'Birds in Mire': Film Review | Shanghai 2018

BIRDS IN MIRE Still 1 -Publicity - H 2018
Courtesy of the Shanghai Film Festival
An on-target, low-flying affair.

A gay boy yearning for love and a rocker searching for her freedom set their sights on the same guy in Chinese director Zhang Wanlin’s first feature.

Gay themes in films from mainland China are few and far between and many, from Chen Kaige’s Farewell My Concubine to Lou Ye’s Spring Fever, have collected their kudos primarily at foreign film festivals. Birds in Mire, the first feature written and directed by Zhang Wanlin, focuses on ordinary working-class folk (gay and not) who don’t easily fit into Chinese society. Most of them — the younger generation for sure — are just looking for the freedom to be who they are. But, as the title of this small, well-crafted drama suggests, they’re stuck in dead-end jobs and roles, with scant chance of winging their way to a more genuine life. The storytelling as well as the theme make it worth a look for festivals.

Social drama is wisely kept in the background of a glancing three-way character study that reveals the desperation of a confused, unpromising generation. Li Tao (Zhang Yufeng) lives with an angry mother who wants out of her marriage and an ineffectual, hen-pecked older Dad. The latter is called “the Chairman” at the factory where he works and has probably always worked. He’s an old-school Communist of the nicest sort and is on the verge of retirement, until the factory bosses bully him into stepping down prematurely. His shell-shocked expression is hard to take, and it speaks volumes about his inability to fit into China’s fast-changing modern society.

Li Tao’s best friend in high school is the tall, athletic and not particularly bright Xiaofeng (Ye Xiaowei, giving the role the charisma it demands). Li Tao watches him play basketball and the guilty adoration on his face leaves no doubt about his feelings. How much of his crush Xiaofeng perceives, and actively encourages, is left in doubt.
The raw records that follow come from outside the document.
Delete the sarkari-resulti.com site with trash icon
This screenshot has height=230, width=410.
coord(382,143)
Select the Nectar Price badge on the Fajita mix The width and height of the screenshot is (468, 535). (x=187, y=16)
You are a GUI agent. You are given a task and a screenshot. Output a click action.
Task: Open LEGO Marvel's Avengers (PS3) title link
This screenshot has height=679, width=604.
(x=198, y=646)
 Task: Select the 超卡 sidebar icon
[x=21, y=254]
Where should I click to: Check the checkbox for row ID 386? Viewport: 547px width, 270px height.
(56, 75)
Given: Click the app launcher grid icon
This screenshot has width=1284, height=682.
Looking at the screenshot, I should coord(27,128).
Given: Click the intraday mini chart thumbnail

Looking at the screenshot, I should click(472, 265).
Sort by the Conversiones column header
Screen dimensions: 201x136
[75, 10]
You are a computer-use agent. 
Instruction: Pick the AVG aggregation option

While taking a shower under the boy’s appreciative gaze, Xiaofeng calls him a pussy for not being able to swim and jump off the high dive and taunts him to stand up to a bully at school. But high school is over now, and neither one of them has done well enough on the entrance exams to qualify for an important college. So their future looks nebulous.

Where Li Tao retreats, Xiaofeng steps up to the bat. His own family is split up and he he takes his anger out on his father’s new car. It’s harder for him to accept that Mom is getting on with her life and a new man. Xiaofeng gets them summer jobs in a busy bar and promptly falls for a tough young woman, Gu Jia (Zhang Ziqi), who is the lead singer of a freedom-loving rock band. A haughty rocker by night, by day she struggles at a grueling, low-paid factory job where she’s anything but free.
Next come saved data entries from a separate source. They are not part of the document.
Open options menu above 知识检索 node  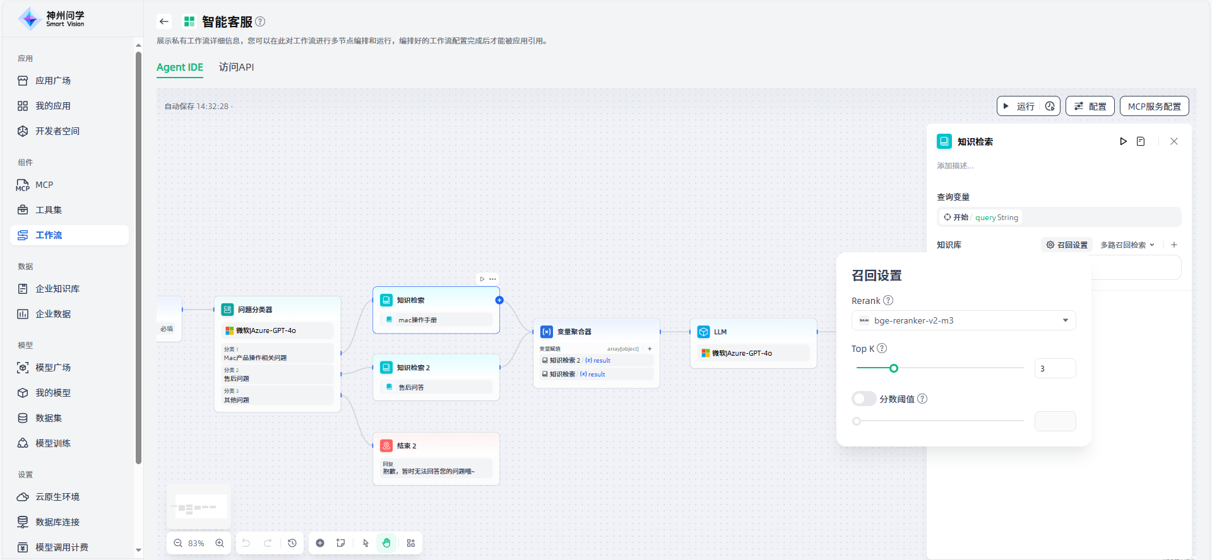pyautogui.click(x=493, y=279)
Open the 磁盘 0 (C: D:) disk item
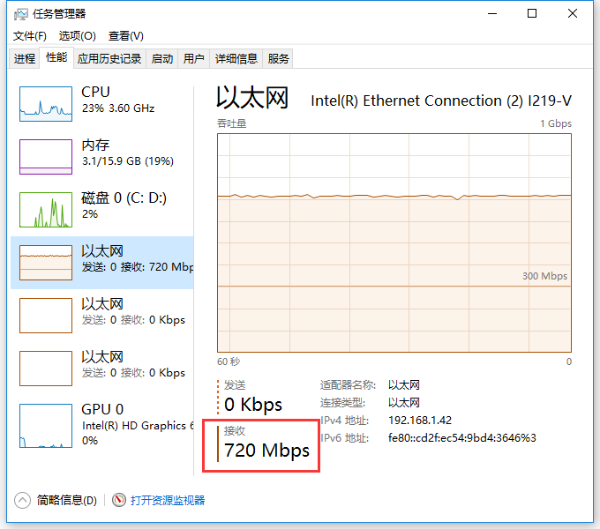 tap(102, 210)
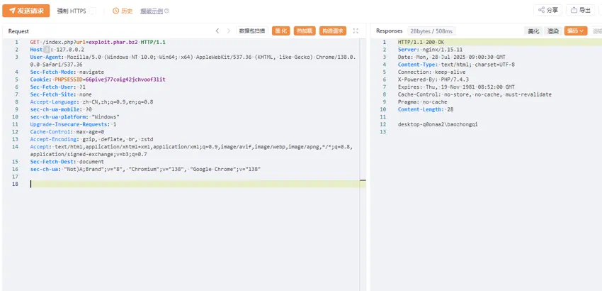
Task: Click the 数据包扫描 packet scan button
Action: pyautogui.click(x=252, y=31)
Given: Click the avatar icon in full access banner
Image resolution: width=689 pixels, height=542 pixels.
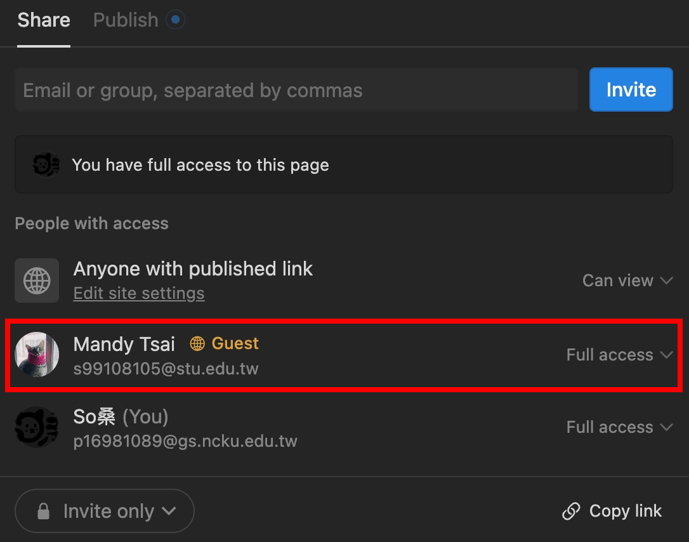Looking at the screenshot, I should coord(46,165).
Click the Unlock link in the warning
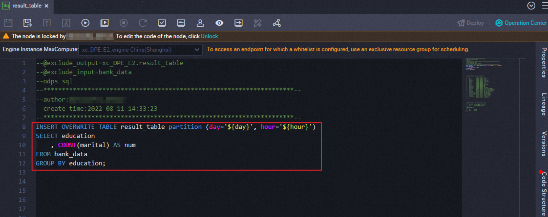548x217 pixels. point(209,36)
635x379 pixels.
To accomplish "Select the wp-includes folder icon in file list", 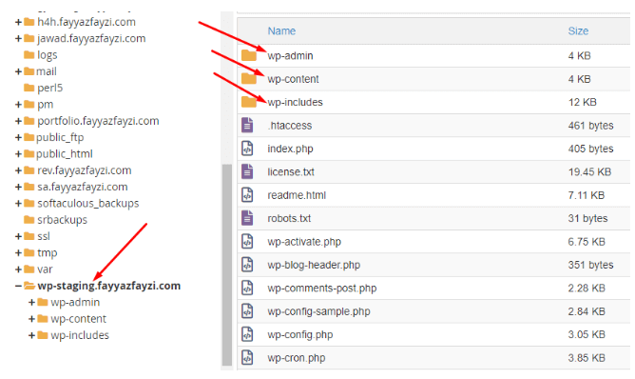I will pos(249,102).
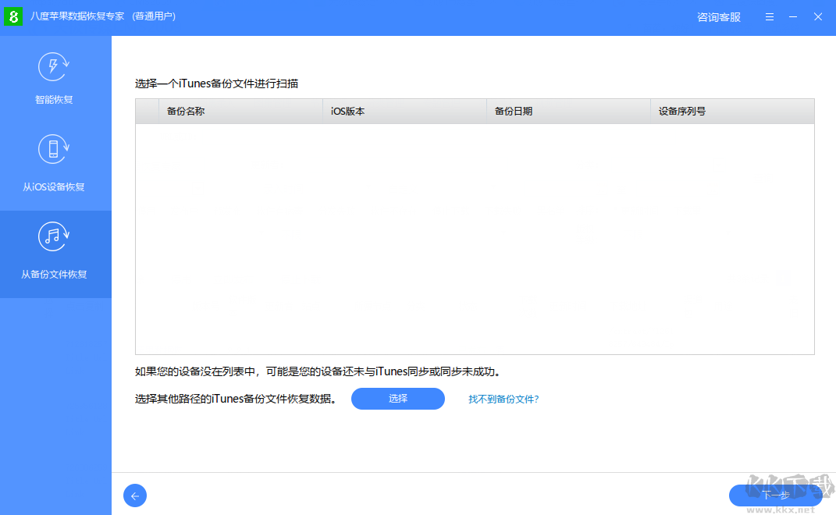Open 咨询客服 customer service
The image size is (836, 515).
pos(717,16)
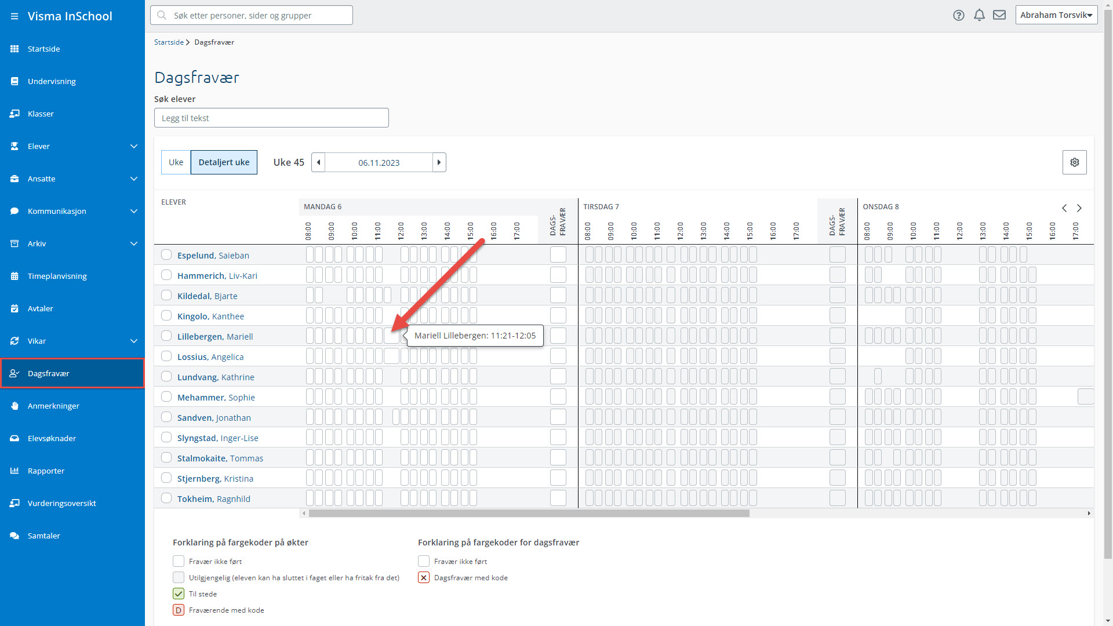Open student link Lillebergen, Mariell
1113x626 pixels.
[x=215, y=337]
The trio begins hanging out together, attends a local "ghost festival," and climbs to the top of a hill overlooking the city. But for Li Tao, who has experienced the emotion of dancing with his body pressed against Xiaofeng's, the camraderie is all a pretense. Watching Xiaofeng and Gu Jia together, he’s unable to control his jealousy, but too repressed and indecisive to express his feelings. As his desperation peaks, he procures a knife — but who to use it on?

Without frills or staged drama, Zhang Wanlin captures a pregnant, transitional moment in Chinese society and lifestyles. Editing bits and pieces of scenes together like a collage, he gives this quiet story a modern feeling. The music of David Bowie and Patti Smith will take Westerners back in time, but perhaps that’s where Li Tao and his friends are now.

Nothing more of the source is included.